A:        No, not at all. Government-insured loans, such as FHA, VA, USDA-RD and HUD Section 184 are also compatible, as is Freddie Mac’s HFA Advantage® conventional loan. As mentioned previously, Fannie Mae’s HFA Preferred™ conventional loan is not currently compatible with FirstDown Plus.

Q:        Will MFA make blank copies of this Freddie Mac note and mortgage available for lenders who want to program them into their own system?

A:        Yes we will; however, it’s not necessary for companies to invest time and money in programming these documents in their systems unless they prefer doing so. Lenders are responsible for ensuring that they’re using the most up-to-date version of the forms.

Q:        If my veteran borrower, who is a repeat homebuyer, qualifies to use FirstHome under the Veteran Waiver, can he/she also qualify for FirstDown Plus?

A:       Yes, anyone qualified to use FirstHome, even if under the Veteran Waiver, may also use FirstDown and the FirstDown Plus third mortgage.

Q:       Can this program be used to purchase a home in a targeted area?

A:       Yes. FirstHome, FirstDown and FirstDown Plus all have the same eligibility requirements and may be used to purchase most any single-family property in New Mexico, even those in a targeted census tract.

Q:       Are lenders allowed to charge an origination fee on FirstDown Plus?

A:       Yes. The allowable origination fees are as follows:

FirstHome (first mortgage):               Up to 0.5% (plus normal & customary lender fees)

FirstDown (second mortgage):           $100

FirstDown Plus (third mortgage):       $500

Q:        What if I lock my borrower on FirstDown Plus under these current terms but the next version of the program happens to be more favorable – can I switch to the newest version of FirstDown Plus?

A:        No. Lenders must structure the transaction according to what they reserved. You would be allowed to cancel the reservation; however, a 60- day waiting period is required before a new loan can be reserved for that borrower. Lenders are encouraged to carefully consider the transaction details and structure before submitting lock requests due to limited funds.

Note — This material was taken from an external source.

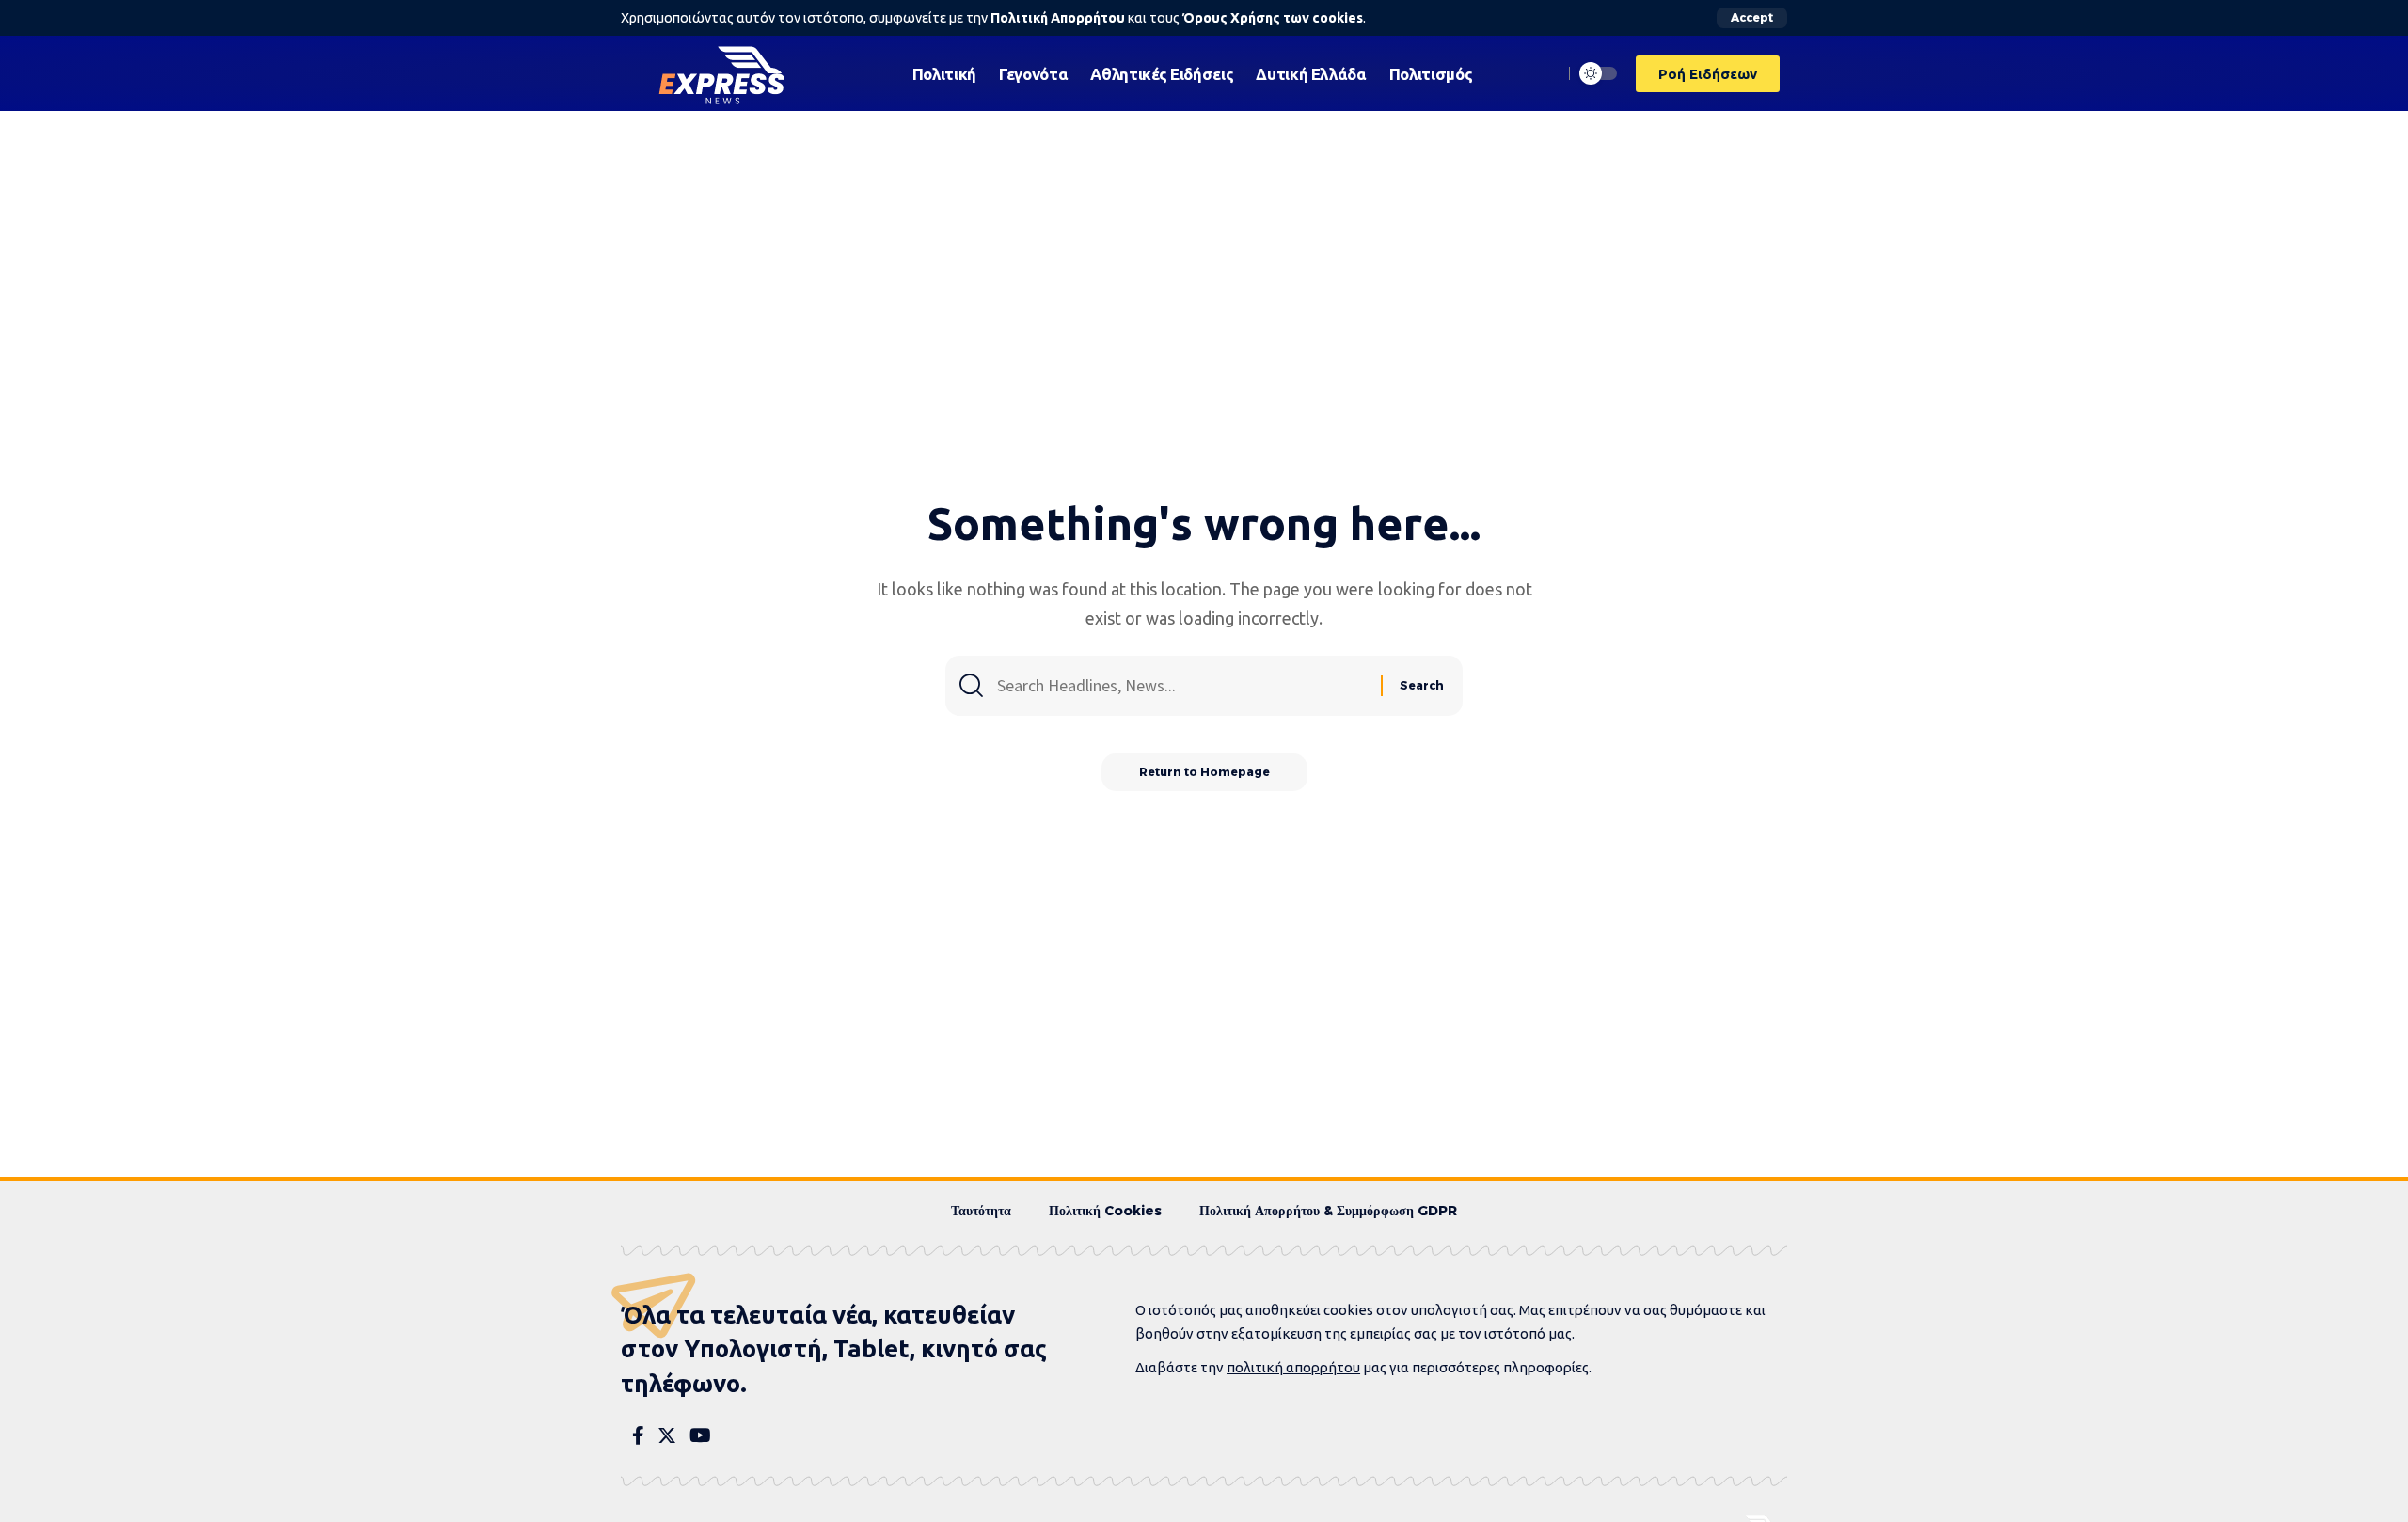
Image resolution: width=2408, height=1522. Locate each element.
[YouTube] (700, 1435)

Q:        I had my borrower’s locks in place but when the appraisal report came back, it was noted that repairs are needed. Because of the seller’s unwillingness to make repairs, the agreement was terminated. Am I allowed to keep the same reservation and switch to the new property address?

A:        Yes, we understand that these things happen on occasion. You may email singlefamily@housingnm.org and request to have the address changed. If our investor approves the change, you will be given instructions to provide the termination agreement and new contract. This process can take one or two full business days, as we must wait to receive investor approval. Please note that you must still adhere to the same timeframe as the original lock.

Q:        Is it realistic to expect to be able to use FirstDown Plus in a transaction involving new construction, given the limited funding and an uncertain completion date by the builder?

A:        Yes. In transactions involving new construction, MFA will allow a reservation-to-purchase lock window of 120 days. MFA may waive the extension fees on a case-by-case basis, depending on the circumstances.

          Here is a recap of the required purchase timeframes:

       Existing home:

Loan must be purchased within 90 days of reservation (60-day free lock with one 30-day extension allowed). Fees will apply.

       New construction:

Loan must be purchased within 120 days of reservation (60-day free lock with two 30-day extensions allowed). Fees may apply.